Support for this may be gleaned from the fact that Akiva's disciples were at that point spread all over the country and not in proximity to their illustrious teacher.
Our chief argument in support of this theory is their presence, specifically, at Gevat and Antipatris, two places of great strategic importance. Gevat, east of present-day Haifa, was well-placed as a military centre to cover the northern Galil region, where the highest proportion of the Jewish community were living at that period. Antipatris, in Roman times, stood at the junction of important highways leading to Jerusalem, Caesarea and Jaffa and is often mentioned as a military campsite.
We may speculate, therefore, that the Talmud consciously suppressed the record of Akiva's role in that revolt in an attempt to spare that illustrious and beloved spiritual hero the responsibility for the ensuing massacre of his students and followers. Nevertheless, it has to be admitted that Akiva's was probably the most tragic miscalculation made by any rabbi throughout Jewish history, and the talmudic explanation of the disciples' deaths - not treating each other with respect - is certainly the greatest cover-up!

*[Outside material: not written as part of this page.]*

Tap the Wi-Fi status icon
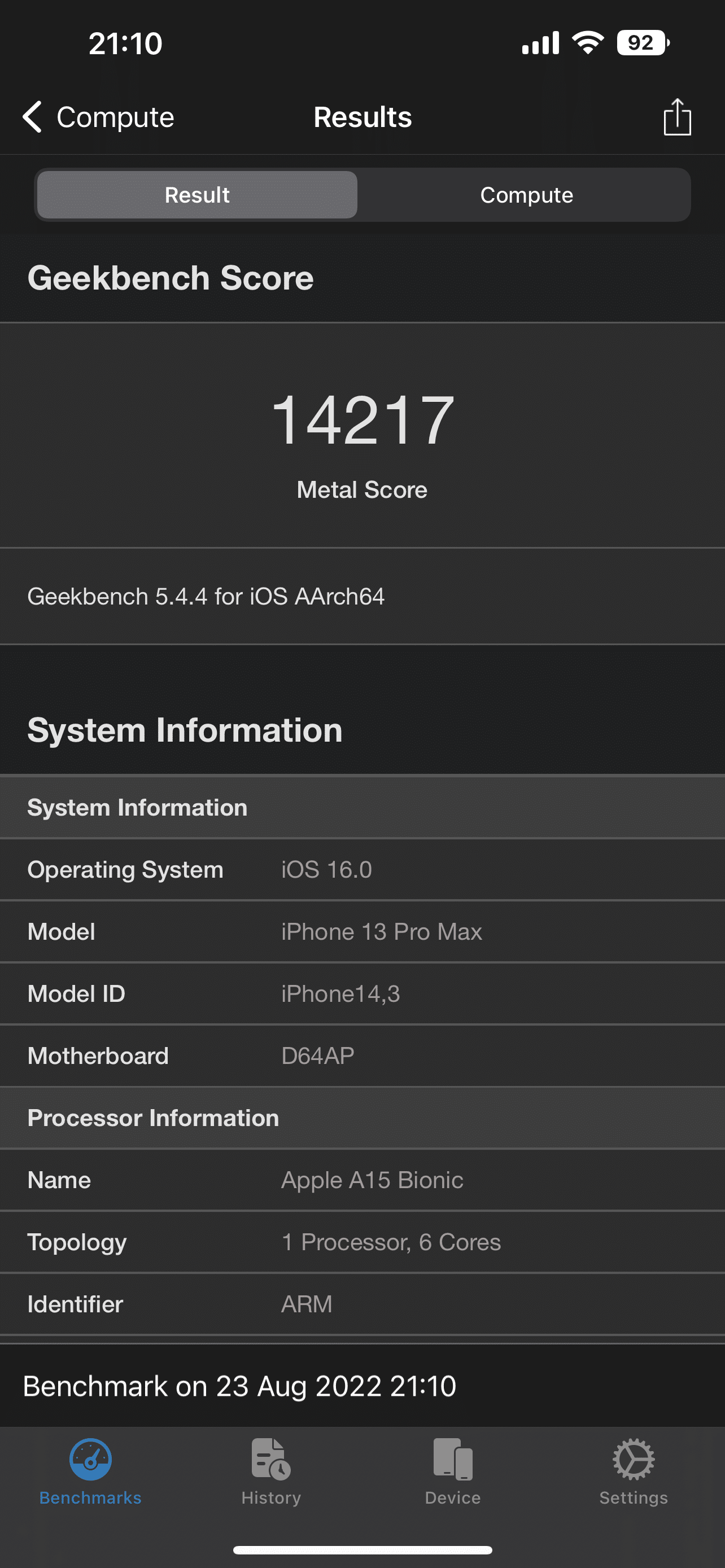Viewport: 725px width, 1568px height. (x=587, y=43)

Akiva's hawkish policy was diametrically opposed to that of previous religious leaders, such as the pacifistic Yochanan ben Zakkai, who succeeded, through negotiation, in winning concessions from the Romans. It was also bitterly condemned by most of Akiva's own colleagues who told him that "weeds will grow out of your jaws and the messianic deliverer will still not have arrived".
This may provide an important contemporary perspective on the concepts of da'at Torah and emunat chachamim ("having implicit faith in the views of sages") that are often articulated these days in order to garner support for political positions held by Charedi religious leaders or political parties. Rabbi Akiva's colleagues clearly did not view those principles as operative outside the purely halachic parameters, and did not feel constrained to follow their master's inclinations when it came to political or other issues.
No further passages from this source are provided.